Karen Rice ~ Two time Cancer Survivor
Without question, when going through a severe illness, you learn to know what faith truly is and find the true meaning of beauty and how you feel about yourself. I know this all too well because I have experienced trials and tribulations. Through it all, I gained strength that I never knew I had and much more confidence in myself, which led me to love myself all over again. I had a new beginning, all on my own. After going through so much in my life, things went well until it happened. I had a head-on collision with both breast and colon cancer, and it changed my entire outlook on life. I thought I had endured rough years before, but going through cancer was the rest of the iceberg. There is nothing like it. You wonder, what in life had you done so wrong to have this placed upon you?
You began asking, why me. Yet through my tragedies and all that I had to endure, it all became an awakening for me, in which I received and gained all the strength and encouragement I needed to conquer. Through it all, not only did I find the true meaning of life, I found the true sense of beauty. I still felt beautiful through all the chemo, radiation, and pain I endured. I found myself looking in the mirror even more during this time because I thought what I was dealing with would change me drastically, but as I viewed the imperfections on my body I now must live with, over time, it got better, and instead of feeling sorry for myself, I embrace it.
Whether dealing with an illness or negative feelings about ourselves, our lives, and our bodies, we need to be our on-cheering section.
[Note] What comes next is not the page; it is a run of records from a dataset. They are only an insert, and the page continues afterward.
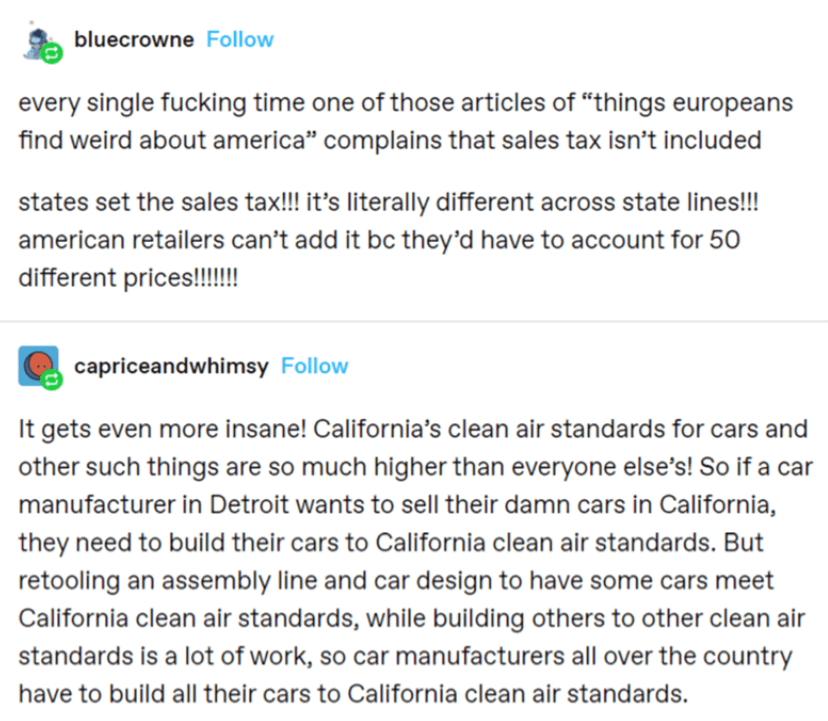Screen dimensions: 828x721
Task: Click the word "Detroit" in the reply
Action: coord(250,504)
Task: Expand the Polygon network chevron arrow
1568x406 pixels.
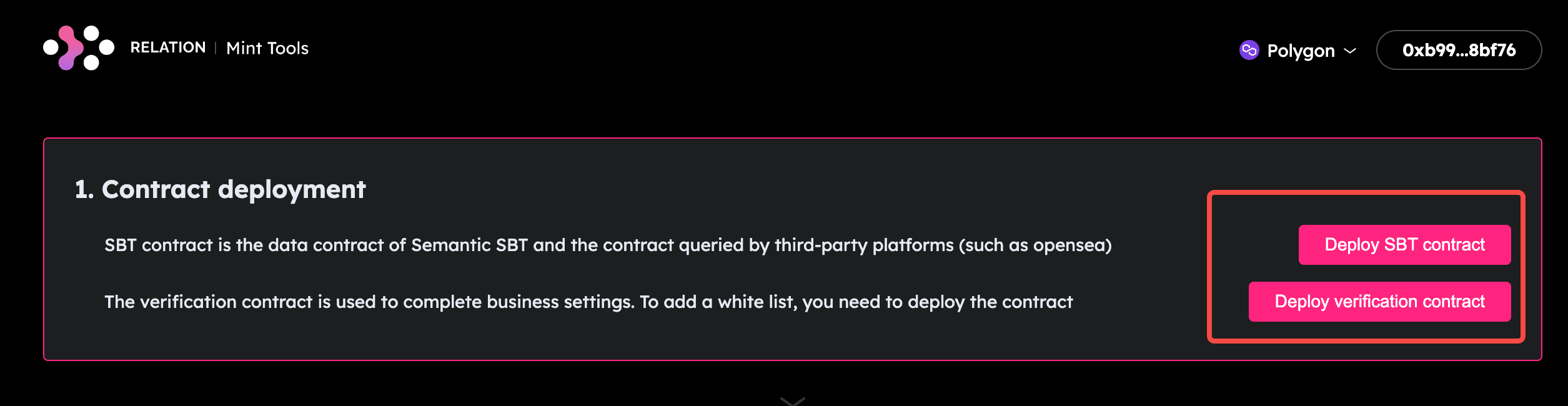Action: [x=1350, y=51]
I still feel beautiful through all my mishaps, and it is accurate. I have come to realize that even going through such a dark time, I still have a life to live, and I will live it to the fullest. When I think of the “gift of life” given to me twice over, I know I do not have a moment to waste. I would never say having or going through cancer is a gift. Surviving it, receiving a second and third chance at life, is the gift. Yet, through it all, I did not allow the disease to destroy who I am or what I stand for. I am a survivor and an example to show that it can happen and that I can go on and look and feel just as beautiful, inside and out, and it shines brighter.
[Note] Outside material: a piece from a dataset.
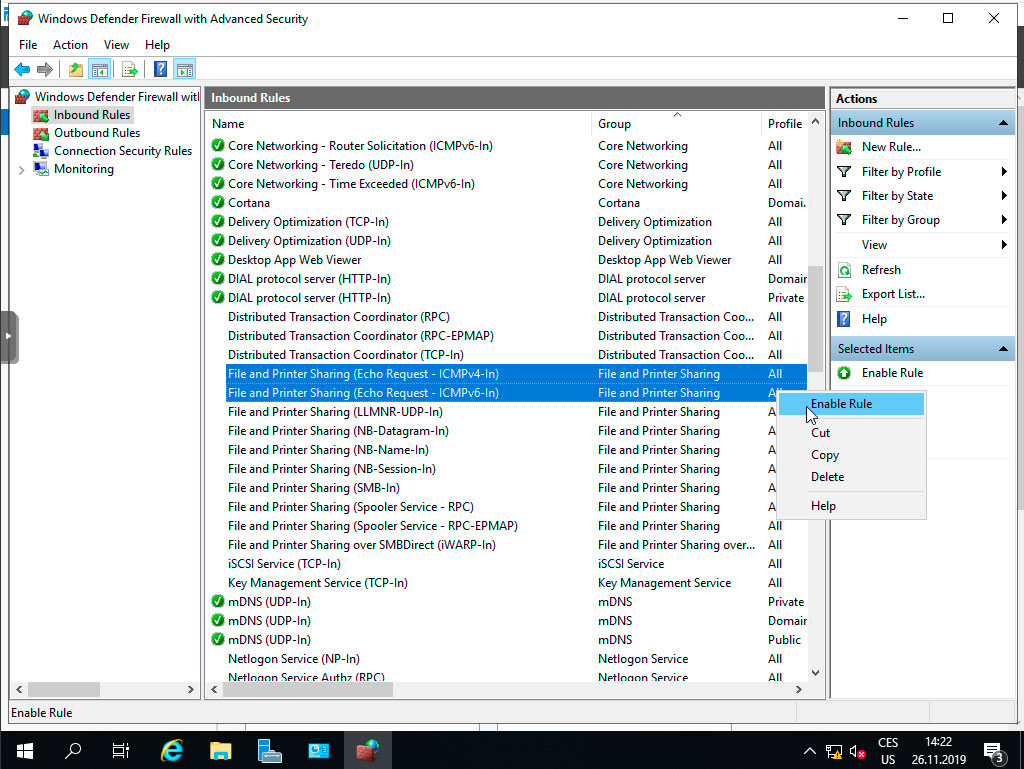Open the Action menu
The image size is (1024, 769).
(70, 44)
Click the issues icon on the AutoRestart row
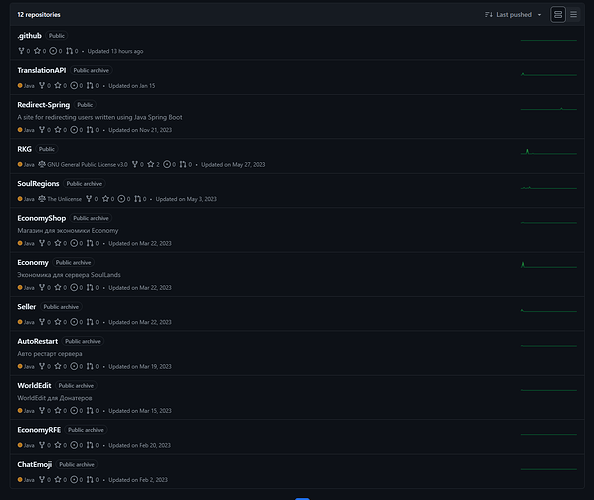The image size is (594, 500). point(74,366)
Yet through my tragedies and all I had to endure, I received and gained all the strength and encouragement I needed to conquer. True beauty is within, and when you feel beautiful on the inside, it shows so clearly on the outside, and I want to spread mine. Just because I had cancer does not mean cancer had me. We as women should never allow anything or any circumstance to steal our joy or our self-esteem, even while cancer is taking us through many emotions and many unanswered situations. And I know with cancer, you are often too weak to even think about your looks because you are not constantly feeling your best. Through any tragedy, we are and always will be beautiful and unique! Women, we all know that our bodies take lickings, yet we keep on ticking. Surviving cancer has taught me not to blink twice; my eyes are wide open, and I am living my best life. After surviving cancer both times, I also realized that I was about to face new beginnings, new hope, and see more with a whole new perspective on life. I was modeling, doing some acting, and working full-time during the time cancer hit me, and it slowed me down for a while, but I’m back with a vengeance to see how far it will get me.
What I’m doing right now is fulfilling my dreams, even my age. I won’t allow my tragedy to stop me. I share my story with others, hoping to positively impact someone ill or otherwise so they can proceed with life in a whole new way. I cherish each day and moment, and through it all, I feel I’m at my best. I am confident with myself, as well as grateful. I am starting over, doing things I should have done before cancer.
I recently wrote my third book, “Cancer, Yet Cancer Again, but I will not Die Before I’m Dead.” I titled it that because I genuinely feel that you should not stop living because you have cancer, and that is exactly what I almost did. I am a realist, a regular everyday woman who has overcome many obstacles. The scars and mishaps now attached to my body due to cancer are just that. They are symbols of someone else inspiration and hope. I am thankful because I would not have found my true strengths if I had not struggled. I am not allowing anything to stop me. I am a true example that you can survive cancer, not once, but twice, provided you get to it in time. I am not saying all will be easy. I am not saying all will survive it. I am saying to have faith, fight with all you have, then hold on. I honestly believe when and if you survive a horrific tragedy or a horrible disease such as cancer, it is for a reason. You have a purpose; through that purpose, faith, compassion, and strength, true beauty is born.